··· INPUT RECORDS
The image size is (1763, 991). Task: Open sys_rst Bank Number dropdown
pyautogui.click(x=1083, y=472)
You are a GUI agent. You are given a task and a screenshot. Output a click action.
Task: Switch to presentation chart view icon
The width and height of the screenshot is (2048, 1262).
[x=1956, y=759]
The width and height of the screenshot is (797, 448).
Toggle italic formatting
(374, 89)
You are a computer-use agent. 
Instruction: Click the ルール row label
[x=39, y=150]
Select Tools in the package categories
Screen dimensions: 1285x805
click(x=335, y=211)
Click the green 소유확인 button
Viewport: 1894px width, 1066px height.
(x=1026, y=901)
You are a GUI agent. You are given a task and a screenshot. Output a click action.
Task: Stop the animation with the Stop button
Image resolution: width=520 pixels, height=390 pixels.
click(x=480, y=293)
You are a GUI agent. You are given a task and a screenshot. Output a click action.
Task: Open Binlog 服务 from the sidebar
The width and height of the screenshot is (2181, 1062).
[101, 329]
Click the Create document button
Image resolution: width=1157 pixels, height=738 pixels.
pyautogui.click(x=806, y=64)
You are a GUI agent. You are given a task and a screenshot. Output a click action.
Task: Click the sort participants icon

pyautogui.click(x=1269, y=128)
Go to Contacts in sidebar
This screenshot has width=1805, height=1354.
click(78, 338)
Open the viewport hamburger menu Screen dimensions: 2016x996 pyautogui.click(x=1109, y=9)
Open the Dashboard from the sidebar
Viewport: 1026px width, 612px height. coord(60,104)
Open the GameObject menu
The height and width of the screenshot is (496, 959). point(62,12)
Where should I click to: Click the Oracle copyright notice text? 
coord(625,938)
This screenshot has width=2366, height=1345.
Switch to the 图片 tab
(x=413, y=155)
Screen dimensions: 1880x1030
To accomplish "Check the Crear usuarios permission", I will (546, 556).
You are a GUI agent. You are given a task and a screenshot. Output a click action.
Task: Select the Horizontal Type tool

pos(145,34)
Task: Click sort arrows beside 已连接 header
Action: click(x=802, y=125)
······
ASSIGNMENT:
Copy, please, every line from the start of the entries down to the line that holds "Task: Switch to presentation chart view icon", with both of those lines included and no others.

EXPECTED ANSWER:
The image size is (1763, 991). Task: Open sys_rst Bank Number dropdown
pyautogui.click(x=1083, y=472)
You are a GUI agent. You are given a task and a screenshot. Output a click action.
Task: Switch to presentation chart view icon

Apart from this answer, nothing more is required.